It has been reported that as many as 79% of amputees describe their phantom pains as similar to pains felt in the limb before amputation (Katz & Melzack 1990). Reports of pain memories in phantom limbs appear to be less common when there has been a discontinuity, or a pain-free interval, between the experience of pain and the amputation. This may explain why relief of pre-amputation pain by continuous epidural block for 3 days prior to amputation (Bach et al. 1988), as well as after amputation (Jahangiri et al., 1994), decreases the incidence of PLP 6 months later. Furthermore, there appears to be a higher probability that pain will persist in the phantom limb if pain is experienced at or near the time of amputation (Jensen et al. 1985; Katz & Melzack 1990), or if pre-amputation pain is very intense or of long duration (Jensen et al. 1985; Jensen & Rasmussen, 1994).

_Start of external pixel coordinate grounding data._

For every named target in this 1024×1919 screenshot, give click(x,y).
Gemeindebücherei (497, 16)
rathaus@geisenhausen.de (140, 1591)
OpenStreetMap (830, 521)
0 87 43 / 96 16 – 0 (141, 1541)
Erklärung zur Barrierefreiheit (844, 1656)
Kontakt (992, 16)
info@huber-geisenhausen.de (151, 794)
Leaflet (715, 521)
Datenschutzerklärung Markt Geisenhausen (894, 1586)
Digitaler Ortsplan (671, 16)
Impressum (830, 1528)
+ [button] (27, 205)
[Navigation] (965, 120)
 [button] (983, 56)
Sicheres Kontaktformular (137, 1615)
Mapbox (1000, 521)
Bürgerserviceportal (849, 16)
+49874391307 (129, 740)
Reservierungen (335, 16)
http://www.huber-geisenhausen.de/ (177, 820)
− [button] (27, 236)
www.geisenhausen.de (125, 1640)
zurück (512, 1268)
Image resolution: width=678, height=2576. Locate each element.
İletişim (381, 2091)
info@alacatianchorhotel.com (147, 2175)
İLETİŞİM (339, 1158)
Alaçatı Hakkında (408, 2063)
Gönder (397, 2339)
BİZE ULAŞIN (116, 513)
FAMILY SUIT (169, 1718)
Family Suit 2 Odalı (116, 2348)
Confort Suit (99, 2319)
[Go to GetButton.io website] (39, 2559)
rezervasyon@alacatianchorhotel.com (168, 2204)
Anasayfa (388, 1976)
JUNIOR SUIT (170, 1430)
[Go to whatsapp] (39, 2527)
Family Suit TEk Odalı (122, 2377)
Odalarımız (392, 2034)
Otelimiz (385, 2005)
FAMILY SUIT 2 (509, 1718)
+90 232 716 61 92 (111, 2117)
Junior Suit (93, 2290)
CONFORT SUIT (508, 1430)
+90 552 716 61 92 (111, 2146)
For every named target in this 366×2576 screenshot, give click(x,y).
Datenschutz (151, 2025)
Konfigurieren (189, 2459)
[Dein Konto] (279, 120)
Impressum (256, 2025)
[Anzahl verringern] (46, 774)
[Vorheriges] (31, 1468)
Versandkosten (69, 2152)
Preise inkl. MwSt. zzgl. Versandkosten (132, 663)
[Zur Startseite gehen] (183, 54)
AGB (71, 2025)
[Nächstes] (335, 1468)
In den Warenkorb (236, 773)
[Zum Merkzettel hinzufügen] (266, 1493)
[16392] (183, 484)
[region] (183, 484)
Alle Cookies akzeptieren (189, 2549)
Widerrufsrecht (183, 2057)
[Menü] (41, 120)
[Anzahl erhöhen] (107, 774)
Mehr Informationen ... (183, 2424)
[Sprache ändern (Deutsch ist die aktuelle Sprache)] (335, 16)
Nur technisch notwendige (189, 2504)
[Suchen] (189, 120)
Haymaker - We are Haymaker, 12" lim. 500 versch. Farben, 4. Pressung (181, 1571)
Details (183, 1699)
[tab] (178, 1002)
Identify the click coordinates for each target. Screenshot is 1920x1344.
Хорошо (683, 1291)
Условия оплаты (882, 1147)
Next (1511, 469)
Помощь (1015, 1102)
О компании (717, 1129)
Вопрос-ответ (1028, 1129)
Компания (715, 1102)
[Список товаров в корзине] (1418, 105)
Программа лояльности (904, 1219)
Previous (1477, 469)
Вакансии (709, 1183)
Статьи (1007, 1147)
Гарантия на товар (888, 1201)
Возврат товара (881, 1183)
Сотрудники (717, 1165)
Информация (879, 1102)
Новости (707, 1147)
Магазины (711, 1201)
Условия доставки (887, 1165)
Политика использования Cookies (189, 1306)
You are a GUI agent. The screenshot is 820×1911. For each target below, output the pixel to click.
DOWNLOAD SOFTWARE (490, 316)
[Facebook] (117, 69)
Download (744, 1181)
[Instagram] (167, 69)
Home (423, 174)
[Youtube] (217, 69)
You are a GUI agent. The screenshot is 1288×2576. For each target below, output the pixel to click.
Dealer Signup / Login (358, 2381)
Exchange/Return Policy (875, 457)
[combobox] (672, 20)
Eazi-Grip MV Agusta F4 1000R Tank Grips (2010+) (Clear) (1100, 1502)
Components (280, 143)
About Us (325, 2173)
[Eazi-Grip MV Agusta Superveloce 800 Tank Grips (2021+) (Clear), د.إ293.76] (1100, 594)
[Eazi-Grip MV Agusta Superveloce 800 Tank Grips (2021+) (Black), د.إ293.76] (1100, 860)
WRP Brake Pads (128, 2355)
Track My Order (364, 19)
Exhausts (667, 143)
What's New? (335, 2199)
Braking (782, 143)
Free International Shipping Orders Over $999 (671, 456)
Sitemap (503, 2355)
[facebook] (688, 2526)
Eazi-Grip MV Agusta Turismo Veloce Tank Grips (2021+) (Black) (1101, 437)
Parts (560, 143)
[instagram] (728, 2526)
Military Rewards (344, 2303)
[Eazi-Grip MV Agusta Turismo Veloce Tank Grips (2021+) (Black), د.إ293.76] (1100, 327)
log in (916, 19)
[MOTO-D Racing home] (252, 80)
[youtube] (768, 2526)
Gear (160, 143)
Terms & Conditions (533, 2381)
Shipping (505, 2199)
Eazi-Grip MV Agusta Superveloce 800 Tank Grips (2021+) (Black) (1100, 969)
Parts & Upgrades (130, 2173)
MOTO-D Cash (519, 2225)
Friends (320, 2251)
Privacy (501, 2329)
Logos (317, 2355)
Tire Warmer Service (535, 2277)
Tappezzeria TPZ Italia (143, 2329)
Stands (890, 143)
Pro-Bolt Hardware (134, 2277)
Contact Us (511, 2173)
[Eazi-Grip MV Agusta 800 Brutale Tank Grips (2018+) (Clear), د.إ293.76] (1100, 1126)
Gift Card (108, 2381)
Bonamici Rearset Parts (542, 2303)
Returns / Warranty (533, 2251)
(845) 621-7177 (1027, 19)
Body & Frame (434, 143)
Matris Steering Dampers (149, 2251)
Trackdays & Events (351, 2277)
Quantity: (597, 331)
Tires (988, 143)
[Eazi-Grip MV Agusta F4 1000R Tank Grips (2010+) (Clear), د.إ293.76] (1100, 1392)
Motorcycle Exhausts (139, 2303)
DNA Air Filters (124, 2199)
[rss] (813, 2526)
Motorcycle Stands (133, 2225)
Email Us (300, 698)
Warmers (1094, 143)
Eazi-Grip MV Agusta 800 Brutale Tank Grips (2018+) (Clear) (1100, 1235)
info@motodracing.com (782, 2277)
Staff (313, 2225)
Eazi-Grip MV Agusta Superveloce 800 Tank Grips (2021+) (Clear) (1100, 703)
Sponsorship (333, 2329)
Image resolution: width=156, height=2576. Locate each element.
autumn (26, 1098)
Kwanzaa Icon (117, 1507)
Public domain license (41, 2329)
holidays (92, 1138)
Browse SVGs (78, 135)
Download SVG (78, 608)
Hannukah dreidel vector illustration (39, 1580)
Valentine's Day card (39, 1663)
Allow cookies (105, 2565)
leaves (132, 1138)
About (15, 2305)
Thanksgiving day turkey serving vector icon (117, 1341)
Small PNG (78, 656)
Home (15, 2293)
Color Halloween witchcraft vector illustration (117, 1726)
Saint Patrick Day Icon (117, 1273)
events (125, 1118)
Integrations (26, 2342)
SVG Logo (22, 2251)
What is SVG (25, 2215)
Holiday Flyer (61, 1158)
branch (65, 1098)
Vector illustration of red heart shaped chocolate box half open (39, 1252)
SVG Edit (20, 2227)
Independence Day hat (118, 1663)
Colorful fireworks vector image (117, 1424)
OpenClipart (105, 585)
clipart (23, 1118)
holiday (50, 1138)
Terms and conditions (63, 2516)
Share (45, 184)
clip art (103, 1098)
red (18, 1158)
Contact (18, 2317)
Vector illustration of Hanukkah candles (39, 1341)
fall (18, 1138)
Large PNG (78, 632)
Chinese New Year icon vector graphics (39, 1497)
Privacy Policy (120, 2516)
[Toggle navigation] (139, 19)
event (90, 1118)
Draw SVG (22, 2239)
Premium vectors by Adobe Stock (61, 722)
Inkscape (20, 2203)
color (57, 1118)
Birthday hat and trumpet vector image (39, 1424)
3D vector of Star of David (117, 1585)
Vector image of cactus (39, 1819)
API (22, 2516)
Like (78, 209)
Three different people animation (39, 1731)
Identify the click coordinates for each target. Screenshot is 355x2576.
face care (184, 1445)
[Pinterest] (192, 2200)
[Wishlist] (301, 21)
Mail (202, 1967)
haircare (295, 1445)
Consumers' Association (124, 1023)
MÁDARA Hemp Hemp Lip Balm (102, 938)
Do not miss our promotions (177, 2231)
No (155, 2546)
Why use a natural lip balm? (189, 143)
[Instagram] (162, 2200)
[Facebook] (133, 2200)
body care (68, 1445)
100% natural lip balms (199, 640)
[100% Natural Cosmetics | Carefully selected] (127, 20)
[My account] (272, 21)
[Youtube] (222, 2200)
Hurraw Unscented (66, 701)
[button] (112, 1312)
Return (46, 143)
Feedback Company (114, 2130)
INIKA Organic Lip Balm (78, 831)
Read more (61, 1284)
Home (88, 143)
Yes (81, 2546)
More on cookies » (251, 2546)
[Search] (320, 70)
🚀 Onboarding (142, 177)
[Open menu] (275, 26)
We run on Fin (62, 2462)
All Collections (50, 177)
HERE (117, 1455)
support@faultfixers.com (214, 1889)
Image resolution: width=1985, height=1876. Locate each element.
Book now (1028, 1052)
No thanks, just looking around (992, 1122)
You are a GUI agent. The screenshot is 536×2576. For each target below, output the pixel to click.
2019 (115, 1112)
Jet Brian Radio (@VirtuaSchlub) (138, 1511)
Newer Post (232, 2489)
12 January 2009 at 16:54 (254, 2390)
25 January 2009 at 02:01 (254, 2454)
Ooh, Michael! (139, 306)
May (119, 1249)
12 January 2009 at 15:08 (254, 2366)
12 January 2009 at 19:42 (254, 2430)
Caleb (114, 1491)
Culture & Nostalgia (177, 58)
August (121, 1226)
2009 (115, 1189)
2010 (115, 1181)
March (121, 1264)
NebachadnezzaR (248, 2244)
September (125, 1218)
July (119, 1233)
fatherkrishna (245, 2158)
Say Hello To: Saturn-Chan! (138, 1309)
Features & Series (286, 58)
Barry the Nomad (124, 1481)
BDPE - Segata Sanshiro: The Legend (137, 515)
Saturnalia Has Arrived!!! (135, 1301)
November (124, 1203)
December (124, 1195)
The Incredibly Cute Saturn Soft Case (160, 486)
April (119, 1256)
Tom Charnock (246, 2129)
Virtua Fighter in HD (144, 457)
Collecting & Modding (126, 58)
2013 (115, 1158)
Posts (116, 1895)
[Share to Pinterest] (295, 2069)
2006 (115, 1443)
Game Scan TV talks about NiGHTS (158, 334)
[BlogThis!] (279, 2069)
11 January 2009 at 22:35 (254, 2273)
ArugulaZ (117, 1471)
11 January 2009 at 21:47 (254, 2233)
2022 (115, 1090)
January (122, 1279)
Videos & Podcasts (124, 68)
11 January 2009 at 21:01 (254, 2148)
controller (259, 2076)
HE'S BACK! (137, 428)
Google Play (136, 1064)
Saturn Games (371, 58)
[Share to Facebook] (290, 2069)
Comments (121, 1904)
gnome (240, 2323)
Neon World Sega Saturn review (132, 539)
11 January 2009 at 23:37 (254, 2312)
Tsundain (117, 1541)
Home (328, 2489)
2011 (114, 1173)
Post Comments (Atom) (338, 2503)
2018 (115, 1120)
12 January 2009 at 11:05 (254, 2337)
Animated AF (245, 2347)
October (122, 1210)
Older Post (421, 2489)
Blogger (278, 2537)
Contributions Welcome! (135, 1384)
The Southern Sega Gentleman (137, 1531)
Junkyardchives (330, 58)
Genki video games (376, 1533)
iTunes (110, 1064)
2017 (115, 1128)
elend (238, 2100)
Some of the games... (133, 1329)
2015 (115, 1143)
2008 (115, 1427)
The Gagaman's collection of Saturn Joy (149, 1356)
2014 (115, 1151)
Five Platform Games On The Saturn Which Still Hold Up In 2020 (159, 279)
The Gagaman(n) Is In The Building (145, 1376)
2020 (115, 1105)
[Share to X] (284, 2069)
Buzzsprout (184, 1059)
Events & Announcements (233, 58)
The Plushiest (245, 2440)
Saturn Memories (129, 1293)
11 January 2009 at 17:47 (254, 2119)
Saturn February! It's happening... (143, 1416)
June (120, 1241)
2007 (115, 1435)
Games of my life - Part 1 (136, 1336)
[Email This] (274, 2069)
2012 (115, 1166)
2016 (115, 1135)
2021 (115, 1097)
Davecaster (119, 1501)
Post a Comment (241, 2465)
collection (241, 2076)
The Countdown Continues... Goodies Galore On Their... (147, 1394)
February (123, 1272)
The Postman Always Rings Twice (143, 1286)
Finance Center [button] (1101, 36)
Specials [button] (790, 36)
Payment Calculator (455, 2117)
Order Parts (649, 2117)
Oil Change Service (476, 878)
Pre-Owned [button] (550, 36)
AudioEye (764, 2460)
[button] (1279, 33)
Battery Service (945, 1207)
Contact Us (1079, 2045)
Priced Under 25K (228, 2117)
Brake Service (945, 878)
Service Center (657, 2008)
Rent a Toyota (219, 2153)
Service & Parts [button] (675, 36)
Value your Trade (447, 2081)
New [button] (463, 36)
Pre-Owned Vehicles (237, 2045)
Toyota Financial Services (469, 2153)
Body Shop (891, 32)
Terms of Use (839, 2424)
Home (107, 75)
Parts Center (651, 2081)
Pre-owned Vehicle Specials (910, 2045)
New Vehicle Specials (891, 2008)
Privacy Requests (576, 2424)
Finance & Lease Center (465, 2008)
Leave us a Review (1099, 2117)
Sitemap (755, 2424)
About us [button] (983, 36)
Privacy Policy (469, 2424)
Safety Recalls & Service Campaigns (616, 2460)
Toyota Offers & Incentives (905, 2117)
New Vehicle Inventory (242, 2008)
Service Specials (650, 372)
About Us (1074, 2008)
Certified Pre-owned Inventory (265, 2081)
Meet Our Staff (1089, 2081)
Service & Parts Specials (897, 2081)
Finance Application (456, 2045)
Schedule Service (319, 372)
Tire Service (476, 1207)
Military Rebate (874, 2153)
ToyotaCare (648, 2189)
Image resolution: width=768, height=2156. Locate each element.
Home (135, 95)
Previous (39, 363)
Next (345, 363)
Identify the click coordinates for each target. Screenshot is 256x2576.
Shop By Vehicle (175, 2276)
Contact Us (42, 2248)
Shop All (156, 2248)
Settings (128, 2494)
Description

There is also a literature on the persistence of painful and non-painful sensations associated with removal or deafferentation of body structures other than the limbs, including breasts (Kroner et al. 1989), teeth (Hutchins & Reynolds 1947; Reynolds & Hutchins 1948), and internal and special sense organs. Ulcer pain has been reported to persist after vagotomy (Szasz 1949) or subtotal gastrectomy with removal of the ulcer (Gloyne 1954). Similarly, patients have reported labor pain and menstrual cramps following total hysterectomy (Dorpat 1971), rectal and hemorrhoid pain following removal of the rectum (Ovesen et al. 1991), the burning pain of cystitis after complete removal of the bladder (Brena & Sammons 1979), and the pain of a severely ulcerated cornea after enucleation of an eye (Minski 1943).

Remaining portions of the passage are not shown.